Given records ::
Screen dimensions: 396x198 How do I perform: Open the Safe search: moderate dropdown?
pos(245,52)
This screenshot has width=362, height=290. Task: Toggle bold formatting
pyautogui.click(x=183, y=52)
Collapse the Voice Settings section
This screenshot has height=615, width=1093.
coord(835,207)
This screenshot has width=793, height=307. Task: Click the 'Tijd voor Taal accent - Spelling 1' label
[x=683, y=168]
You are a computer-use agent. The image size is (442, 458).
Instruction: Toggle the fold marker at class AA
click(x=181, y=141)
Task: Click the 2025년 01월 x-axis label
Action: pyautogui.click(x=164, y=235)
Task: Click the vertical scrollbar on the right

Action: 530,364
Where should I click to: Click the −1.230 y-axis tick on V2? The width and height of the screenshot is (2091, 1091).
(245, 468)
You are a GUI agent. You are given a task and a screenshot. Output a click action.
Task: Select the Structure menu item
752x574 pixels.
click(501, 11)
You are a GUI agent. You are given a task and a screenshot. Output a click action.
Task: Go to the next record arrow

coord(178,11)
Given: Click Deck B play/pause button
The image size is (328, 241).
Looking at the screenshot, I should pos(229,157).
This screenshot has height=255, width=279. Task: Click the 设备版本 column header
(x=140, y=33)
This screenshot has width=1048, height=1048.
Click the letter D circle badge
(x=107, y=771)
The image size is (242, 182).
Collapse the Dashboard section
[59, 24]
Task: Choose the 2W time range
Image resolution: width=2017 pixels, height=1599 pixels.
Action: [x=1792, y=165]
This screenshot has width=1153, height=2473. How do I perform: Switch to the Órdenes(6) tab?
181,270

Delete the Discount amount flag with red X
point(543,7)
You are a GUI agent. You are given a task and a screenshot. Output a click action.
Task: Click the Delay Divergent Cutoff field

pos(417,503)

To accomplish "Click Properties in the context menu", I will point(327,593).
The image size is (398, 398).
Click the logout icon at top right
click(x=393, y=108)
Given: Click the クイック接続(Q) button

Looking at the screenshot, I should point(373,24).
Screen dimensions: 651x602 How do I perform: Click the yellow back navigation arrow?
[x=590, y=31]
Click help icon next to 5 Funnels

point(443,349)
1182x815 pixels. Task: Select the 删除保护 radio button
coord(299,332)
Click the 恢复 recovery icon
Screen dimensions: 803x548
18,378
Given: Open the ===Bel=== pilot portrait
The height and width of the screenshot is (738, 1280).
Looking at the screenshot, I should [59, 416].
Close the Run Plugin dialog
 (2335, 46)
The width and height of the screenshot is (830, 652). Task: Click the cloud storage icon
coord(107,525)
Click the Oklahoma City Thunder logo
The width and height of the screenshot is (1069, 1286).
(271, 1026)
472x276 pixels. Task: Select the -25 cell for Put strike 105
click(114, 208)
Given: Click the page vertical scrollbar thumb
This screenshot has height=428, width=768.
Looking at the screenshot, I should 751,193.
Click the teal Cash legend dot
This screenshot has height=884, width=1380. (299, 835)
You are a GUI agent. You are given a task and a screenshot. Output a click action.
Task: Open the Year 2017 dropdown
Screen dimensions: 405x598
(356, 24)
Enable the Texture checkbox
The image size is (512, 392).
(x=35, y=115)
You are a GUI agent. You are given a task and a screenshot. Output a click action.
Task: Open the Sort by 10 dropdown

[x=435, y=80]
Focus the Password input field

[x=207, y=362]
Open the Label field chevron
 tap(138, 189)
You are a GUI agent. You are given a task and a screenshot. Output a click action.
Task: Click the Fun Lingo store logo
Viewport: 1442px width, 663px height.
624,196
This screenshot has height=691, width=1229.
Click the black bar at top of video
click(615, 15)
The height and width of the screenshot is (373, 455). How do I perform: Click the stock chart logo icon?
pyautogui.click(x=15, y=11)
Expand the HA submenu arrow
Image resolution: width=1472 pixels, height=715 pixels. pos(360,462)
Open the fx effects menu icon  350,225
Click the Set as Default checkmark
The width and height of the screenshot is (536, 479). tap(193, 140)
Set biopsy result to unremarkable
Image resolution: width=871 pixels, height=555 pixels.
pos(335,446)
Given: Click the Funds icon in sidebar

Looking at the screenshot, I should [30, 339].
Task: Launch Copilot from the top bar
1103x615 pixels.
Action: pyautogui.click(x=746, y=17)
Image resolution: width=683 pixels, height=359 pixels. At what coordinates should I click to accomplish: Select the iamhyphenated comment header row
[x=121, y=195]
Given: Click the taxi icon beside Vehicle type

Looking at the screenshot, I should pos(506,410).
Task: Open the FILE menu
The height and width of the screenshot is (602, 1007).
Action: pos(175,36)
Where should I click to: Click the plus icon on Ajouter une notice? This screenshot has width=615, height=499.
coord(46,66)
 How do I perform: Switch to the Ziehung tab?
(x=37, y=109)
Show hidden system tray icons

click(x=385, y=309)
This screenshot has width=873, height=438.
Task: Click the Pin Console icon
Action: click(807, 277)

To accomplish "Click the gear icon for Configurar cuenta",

What the task asks ::
Write out the listing above again, switching every "GUI agent" to "screen helper" and changing nothing else.

Written response ::
Screen dimensions: 396x198 How do I perform: Open the Safe search: moderate dropdown?
pos(245,52)
This screenshot has width=362, height=290. Task: Toggle bold formatting
pyautogui.click(x=183, y=52)
Collapse the Voice Settings section
This screenshot has height=615, width=1093.
coord(835,207)
This screenshot has width=793, height=307. Task: Click the 'Tijd voor Taal accent - Spelling 1' label
[x=683, y=168]
You are a computer-use agent. The image size is (442, 458).
Instruction: Toggle the fold marker at class AA
click(x=181, y=141)
Task: Click the 2025년 01월 x-axis label
Action: pyautogui.click(x=164, y=235)
Task: Click the vertical scrollbar on the right

Action: 530,364
Where should I click to: Click the −1.230 y-axis tick on V2? The width and height of the screenshot is (2091, 1091).
(245, 468)
You are a screen helper. You are given a task and a screenshot. Output a click action.
Task: Select the Structure menu item
752x574 pixels.
click(501, 11)
You are a screen helper. You are given a task and a screenshot. Output a click action.
Task: Go to the next record arrow

coord(178,11)
Given: Click Deck B play/pause button
The image size is (328, 241).
Looking at the screenshot, I should pos(229,157).
This screenshot has height=255, width=279. Task: Click the 设备版本 column header
(x=140, y=33)
This screenshot has width=1048, height=1048.
Click the letter D circle badge
(x=107, y=771)
The image size is (242, 182).
Collapse the Dashboard section
[59, 24]
Task: Choose the 2W time range
Image resolution: width=2017 pixels, height=1599 pixels.
Action: [x=1792, y=165]
This screenshot has width=1153, height=2473. How do I perform: Switch to the Órdenes(6) tab?
181,270

Delete the Discount amount flag with red X
point(543,7)
You are a screen helper. You are given a task and a screenshot. Output a click action.
Task: Click the Delay Divergent Cutoff field

pos(417,503)

To accomplish "Click Properties in the context menu", I will point(327,593).
The image size is (398, 398).
Click the logout icon at top right
click(x=393, y=108)
Given: Click the クイック接続(Q) button

Looking at the screenshot, I should point(373,24).
Screen dimensions: 651x602 How do I perform: Click the yellow back navigation arrow?
[x=590, y=31]
Click help icon next to 5 Funnels

point(443,349)
1182x815 pixels. Task: Select the 删除保护 radio button
coord(299,332)
Click the 恢复 recovery icon
Screen dimensions: 803x548
18,378
Given: Open the ===Bel=== pilot portrait
The height and width of the screenshot is (738, 1280).
Looking at the screenshot, I should [59, 416].
Close the Run Plugin dialog
 (2335, 46)
The width and height of the screenshot is (830, 652). Task: Click the cloud storage icon
coord(107,525)
Click the Oklahoma City Thunder logo
The width and height of the screenshot is (1069, 1286).
(271, 1026)
472x276 pixels. Task: Select the -25 cell for Put strike 105
click(114, 208)
Given: Click the page vertical scrollbar thumb
This screenshot has height=428, width=768.
Looking at the screenshot, I should 751,193.
Click the teal Cash legend dot
This screenshot has height=884, width=1380. (299, 835)
You are a screen helper. You are given a task and a screenshot. Output a click action.
Task: Open the Year 2017 dropdown
Screen dimensions: 405x598
(356, 24)
Enable the Texture checkbox
The image size is (512, 392).
(x=35, y=115)
You are a screen helper. You are given a task and a screenshot. Output a click action.
Task: Open the Sort by 10 dropdown

[x=435, y=80]
Focus the Password input field

[x=207, y=362]
Open the Label field chevron
 tap(138, 189)
You are a screen helper. You are given a task and a screenshot. Output a click action.
Task: Click the Fun Lingo store logo
Viewport: 1442px width, 663px height.
624,196
This screenshot has height=691, width=1229.
Click the black bar at top of video
click(615, 15)
The height and width of the screenshot is (373, 455). How do I perform: Click the stock chart logo icon?
pyautogui.click(x=15, y=11)
Expand the HA submenu arrow
Image resolution: width=1472 pixels, height=715 pixels. pos(360,462)
Open the fx effects menu icon  350,225
Click the Set as Default checkmark
The width and height of the screenshot is (536, 479). tap(193, 140)
Set biopsy result to unremarkable
Image resolution: width=871 pixels, height=555 pixels.
pos(335,446)
Given: Click the Funds icon in sidebar

Looking at the screenshot, I should [30, 339].
Task: Launch Copilot from the top bar
1103x615 pixels.
Action: pyautogui.click(x=746, y=17)
Image resolution: width=683 pixels, height=359 pixels. At what coordinates should I click to accomplish: Select the iamhyphenated comment header row
[x=121, y=195]
Given: Click the taxi icon beside Vehicle type

Looking at the screenshot, I should pos(506,410).
Task: Open the FILE menu
The height and width of the screenshot is (602, 1007).
Action: pos(175,36)
Where should I click to: Click the plus icon on Ajouter une notice? This screenshot has width=615, height=499.
coord(46,66)
 How do I perform: Switch to the Ziehung tab?
(x=37, y=109)
Show hidden system tray icons

click(x=385, y=309)
This screenshot has width=873, height=438.
Task: Click the Pin Console icon
Action: click(807, 277)

To accomplish "Click the gear icon for Configurar cuenta",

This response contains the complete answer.